* Begin Selection *

Discussion in 'The Hokey Ass Message Board' started by Mark Shaw, Oct 1, 2017.

  1. Mark Shaw
    Joined: Aug 28, 2017
    Posts: 13

    Mark Shaw
    Member

    I searched for suggestions on lowering the rear-end of a 1949 and see numerous solutions using lowering blocks and shorter rear shackles. All the way up to 4-inches of drop.

    So, we installed a couple of 2-inch lowering blocks and the shorter rear shackles (another 1-inch). These should match the 3-inch lowered springs in the front.

    But, then we tried to install the rear tires...whoops...how you you get them up into the fender well?

    With the lowering, we end up with a clearance between the top of the brake hub and the lower fender of about 7-inches. The tires have an 8-inch cross-section.

    Is there something we are missing? In reading the other posts about using lowering blocks, nobody mentions any issues with mount the tires/wheels onto the hubs.....

    Mark
     
  2. 1964countrysedan
    Joined: Apr 14, 2011
    Posts: 1,135

    1964countrysedan
    Member
    from Texas

    I ***ume that the jack is under the frame, not the springs or differential.
     
    wbrw32 likes this.
  3. Mark Shaw
    Joined: Aug 28, 2017
    Posts: 13

    Mark Shaw
    Member

    Yes, the jack point is the frame and the axle is suspended to its lowest point.

    I also do have new leaf springs, so there is no "sag" from old ones to help out.

    Mark
     
  4. Mark Shaw
    Joined: Aug 28, 2017
    Posts: 13

    Mark Shaw
    Member

    We are pondering if the fender lip needs to rolled up (usual process on a race car to fit wider tires); but that would only give an additional 1/2 inch. We could also push out the top of the fender well by 1/2-inch. But, neither of these processes seem to be mentioned when even using up to 4-inch lowering blocks.

* End Selection *

• _Given exercise A_: Give the listing again from its start through the line that contains "click(x=103, y=309)", switching "Expand" to "Collapse" and keeping everything else the same.

* Begin Material provided *

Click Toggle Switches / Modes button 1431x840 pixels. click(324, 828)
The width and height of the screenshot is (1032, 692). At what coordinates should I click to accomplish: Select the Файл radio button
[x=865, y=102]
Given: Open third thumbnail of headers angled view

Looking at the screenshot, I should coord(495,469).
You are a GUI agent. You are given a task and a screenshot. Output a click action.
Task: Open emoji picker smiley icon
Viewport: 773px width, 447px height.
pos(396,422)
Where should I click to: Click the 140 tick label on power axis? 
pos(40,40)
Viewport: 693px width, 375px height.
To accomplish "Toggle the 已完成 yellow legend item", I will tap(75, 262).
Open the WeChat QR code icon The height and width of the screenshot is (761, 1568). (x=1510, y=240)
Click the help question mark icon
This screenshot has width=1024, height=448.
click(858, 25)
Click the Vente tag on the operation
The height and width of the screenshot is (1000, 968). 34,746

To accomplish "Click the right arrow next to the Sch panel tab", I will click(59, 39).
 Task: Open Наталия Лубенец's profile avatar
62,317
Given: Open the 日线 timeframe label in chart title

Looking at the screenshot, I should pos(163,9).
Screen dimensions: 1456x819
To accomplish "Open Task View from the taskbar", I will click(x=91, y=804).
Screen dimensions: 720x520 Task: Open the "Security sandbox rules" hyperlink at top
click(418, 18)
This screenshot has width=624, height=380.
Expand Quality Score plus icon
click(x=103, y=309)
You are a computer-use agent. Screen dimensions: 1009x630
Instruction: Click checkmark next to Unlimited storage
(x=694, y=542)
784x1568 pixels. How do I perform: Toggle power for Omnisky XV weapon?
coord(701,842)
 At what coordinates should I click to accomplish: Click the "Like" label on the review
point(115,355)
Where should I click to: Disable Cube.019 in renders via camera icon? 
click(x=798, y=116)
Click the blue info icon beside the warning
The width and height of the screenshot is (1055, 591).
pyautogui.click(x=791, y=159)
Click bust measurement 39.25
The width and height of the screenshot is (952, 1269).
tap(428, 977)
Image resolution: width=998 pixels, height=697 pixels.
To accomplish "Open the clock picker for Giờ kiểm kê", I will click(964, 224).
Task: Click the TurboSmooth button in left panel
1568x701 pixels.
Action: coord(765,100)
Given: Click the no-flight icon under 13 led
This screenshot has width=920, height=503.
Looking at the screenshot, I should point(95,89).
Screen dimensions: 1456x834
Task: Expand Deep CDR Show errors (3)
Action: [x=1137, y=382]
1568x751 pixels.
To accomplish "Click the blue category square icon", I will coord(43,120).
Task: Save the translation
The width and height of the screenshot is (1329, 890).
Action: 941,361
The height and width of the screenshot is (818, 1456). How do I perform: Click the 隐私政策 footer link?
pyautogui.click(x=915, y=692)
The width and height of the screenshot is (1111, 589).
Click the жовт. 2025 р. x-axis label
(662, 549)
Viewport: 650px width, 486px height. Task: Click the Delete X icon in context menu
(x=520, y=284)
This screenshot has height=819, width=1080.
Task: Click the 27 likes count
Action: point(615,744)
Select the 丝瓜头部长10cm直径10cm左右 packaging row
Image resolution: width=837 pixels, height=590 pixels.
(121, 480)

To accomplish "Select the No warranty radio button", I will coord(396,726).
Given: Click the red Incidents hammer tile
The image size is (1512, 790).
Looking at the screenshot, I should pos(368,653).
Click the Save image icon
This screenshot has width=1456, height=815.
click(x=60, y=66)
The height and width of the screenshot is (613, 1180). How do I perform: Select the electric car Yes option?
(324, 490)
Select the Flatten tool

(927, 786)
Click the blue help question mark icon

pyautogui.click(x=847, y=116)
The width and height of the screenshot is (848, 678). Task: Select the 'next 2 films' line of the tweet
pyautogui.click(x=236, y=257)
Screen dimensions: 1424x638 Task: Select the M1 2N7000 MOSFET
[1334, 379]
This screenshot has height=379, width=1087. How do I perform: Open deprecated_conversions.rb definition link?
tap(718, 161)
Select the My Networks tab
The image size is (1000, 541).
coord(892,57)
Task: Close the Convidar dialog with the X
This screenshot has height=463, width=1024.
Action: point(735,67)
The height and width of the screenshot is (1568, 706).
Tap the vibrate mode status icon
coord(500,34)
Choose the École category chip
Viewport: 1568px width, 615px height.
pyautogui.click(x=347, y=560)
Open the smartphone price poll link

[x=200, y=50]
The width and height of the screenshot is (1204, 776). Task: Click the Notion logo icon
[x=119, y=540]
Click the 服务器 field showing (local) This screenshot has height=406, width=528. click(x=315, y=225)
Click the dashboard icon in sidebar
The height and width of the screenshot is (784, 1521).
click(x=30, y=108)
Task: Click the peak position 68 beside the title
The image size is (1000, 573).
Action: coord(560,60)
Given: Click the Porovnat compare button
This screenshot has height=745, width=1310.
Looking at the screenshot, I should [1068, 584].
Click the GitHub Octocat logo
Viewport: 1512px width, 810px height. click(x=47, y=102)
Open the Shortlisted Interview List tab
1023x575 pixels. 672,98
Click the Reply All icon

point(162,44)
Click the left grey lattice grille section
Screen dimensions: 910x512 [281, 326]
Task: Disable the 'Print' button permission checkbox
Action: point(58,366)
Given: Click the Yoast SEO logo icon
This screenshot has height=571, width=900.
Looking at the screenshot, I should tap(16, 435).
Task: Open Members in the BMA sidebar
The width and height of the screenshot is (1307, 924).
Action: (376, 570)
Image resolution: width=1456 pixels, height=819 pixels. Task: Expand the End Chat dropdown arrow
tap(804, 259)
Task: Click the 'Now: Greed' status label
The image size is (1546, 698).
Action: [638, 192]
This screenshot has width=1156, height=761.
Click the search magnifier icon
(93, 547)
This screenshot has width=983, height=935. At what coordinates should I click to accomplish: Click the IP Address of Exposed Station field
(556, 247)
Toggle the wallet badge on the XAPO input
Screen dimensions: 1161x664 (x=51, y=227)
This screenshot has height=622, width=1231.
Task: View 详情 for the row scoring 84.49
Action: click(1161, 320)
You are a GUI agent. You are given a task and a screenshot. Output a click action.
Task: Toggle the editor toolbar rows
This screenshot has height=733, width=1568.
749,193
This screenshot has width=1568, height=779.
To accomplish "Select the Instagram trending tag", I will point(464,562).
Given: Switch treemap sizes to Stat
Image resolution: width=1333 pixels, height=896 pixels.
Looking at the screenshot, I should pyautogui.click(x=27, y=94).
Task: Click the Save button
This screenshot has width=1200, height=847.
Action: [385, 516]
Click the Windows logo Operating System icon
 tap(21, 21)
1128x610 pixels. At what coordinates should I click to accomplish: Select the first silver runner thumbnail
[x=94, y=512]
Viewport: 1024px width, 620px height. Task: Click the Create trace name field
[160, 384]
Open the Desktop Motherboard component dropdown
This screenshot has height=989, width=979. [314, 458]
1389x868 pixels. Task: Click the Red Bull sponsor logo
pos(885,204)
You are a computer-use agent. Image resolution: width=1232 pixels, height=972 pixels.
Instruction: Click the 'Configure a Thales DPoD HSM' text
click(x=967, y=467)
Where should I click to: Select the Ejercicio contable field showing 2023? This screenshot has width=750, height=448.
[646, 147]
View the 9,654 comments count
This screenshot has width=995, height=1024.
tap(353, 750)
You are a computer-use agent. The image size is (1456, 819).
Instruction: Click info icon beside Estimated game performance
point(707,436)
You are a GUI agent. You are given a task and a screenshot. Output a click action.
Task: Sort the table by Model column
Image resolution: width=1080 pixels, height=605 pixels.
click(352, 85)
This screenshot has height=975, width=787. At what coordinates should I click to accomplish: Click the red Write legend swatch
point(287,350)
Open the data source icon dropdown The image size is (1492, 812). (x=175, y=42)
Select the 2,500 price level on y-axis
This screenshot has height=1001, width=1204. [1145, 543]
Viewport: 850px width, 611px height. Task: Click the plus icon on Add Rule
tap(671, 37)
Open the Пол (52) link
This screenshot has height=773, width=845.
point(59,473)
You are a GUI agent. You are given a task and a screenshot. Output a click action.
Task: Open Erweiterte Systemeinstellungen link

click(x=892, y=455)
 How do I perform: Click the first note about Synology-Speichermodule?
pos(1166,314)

* End Material provided *

• _Given exercise B_: Continue the forum thread about fitting rear tires after lowering a 1949 from where it stops.

• _Reply A_:
Click Toggle Switches / Modes button 1431x840 pixels. click(324, 828)
The width and height of the screenshot is (1032, 692). At what coordinates should I click to accomplish: Select the Файл radio button
[x=865, y=102]
Given: Open third thumbnail of headers angled view

Looking at the screenshot, I should coord(495,469).
You are a GUI agent. You are given a task and a screenshot. Output a click action.
Task: Open emoji picker smiley icon
Viewport: 773px width, 447px height.
pos(396,422)
Where should I click to: Click the 140 tick label on power axis? 
pos(40,40)
Viewport: 693px width, 375px height.
To accomplish "Toggle the 已完成 yellow legend item", I will tap(75, 262).
Open the WeChat QR code icon The height and width of the screenshot is (761, 1568). (x=1510, y=240)
Click the help question mark icon
This screenshot has width=1024, height=448.
click(858, 25)
Click the Vente tag on the operation
The height and width of the screenshot is (1000, 968). 34,746

To accomplish "Click the right arrow next to the Sch panel tab", I will click(59, 39).
 Task: Open Наталия Лубенец's profile avatar
62,317
Given: Open the 日线 timeframe label in chart title

Looking at the screenshot, I should pos(163,9).
Screen dimensions: 1456x819
To accomplish "Open Task View from the taskbar", I will click(x=91, y=804).
Screen dimensions: 720x520 Task: Open the "Security sandbox rules" hyperlink at top
click(418, 18)
This screenshot has width=624, height=380.
Collapse Quality Score plus icon
click(x=103, y=309)

• _Reply B_:
     
  5. lothiandon1940
    Joined: May 24, 2007
    Posts: 32,446

    lothiandon1940
    Member

    What size tires and wheels are you using and is it the stock rear housing?
     
  6. dan31
    Joined: Jul 3, 2011
    Posts: 1,100

    dan31
    Member

    Yeah, it's one of those things that a lot of kustom guys have to deal with [but not talk about]. If the rolled lips isn't enough then you have to take the block out to get the axle down low enough to get the tire in there. Not doing that on the side of the road very easily .Not having to deal with this is about the only plus that i can see for having air bags .
     
  7. cretin
    Joined: Oct 10, 2006
    Posts: 3,059

    cretin
    Member

    Try jacking up one side of the rear end and putting the tire on the opposite side.
     
    dan31 likes this.
  8. I have a '60 Caddy which has very small rear wheel cut -outs, once the fender skirts are removed. With bias-ply tyres, they could be squeezed out of the gap. When I changed to radials, they would not go in any way I tried.
    I could get the wheel on only if I used the above method, or deflate the tyre , put it on, (the sidewall had to be squeezed in), and then pump it up. Too much of a P.I.T.A. to do on the side of the road, so I carry a can of goo.
     
  9. Mark Shaw
    Joined: Aug 28, 2017
    Posts: 13

    Mark Shaw
    Member

    Stock 15-inch steel wheels and G78-15 tires.

    The original stock tire size is 6.70 x 15 which translate to an F78-15 which still has an 8-inch cross-section. It could also be a 195-15 which has a cross section of 7.7 inches. In any case these stock tire/wheel size will not clear the hub and fender on my 1949 Ford.

    But, I am not so concerned about whether I have the "right" tire/wheel, but that I see no discussion about what to expect if you use lowering blocks.
     
  10. Mark Shaw
    Joined: Aug 28, 2017
    Posts: 13

    Mark Shaw
    Member

    That is my concern...what do I have to do if I get a flat on the road?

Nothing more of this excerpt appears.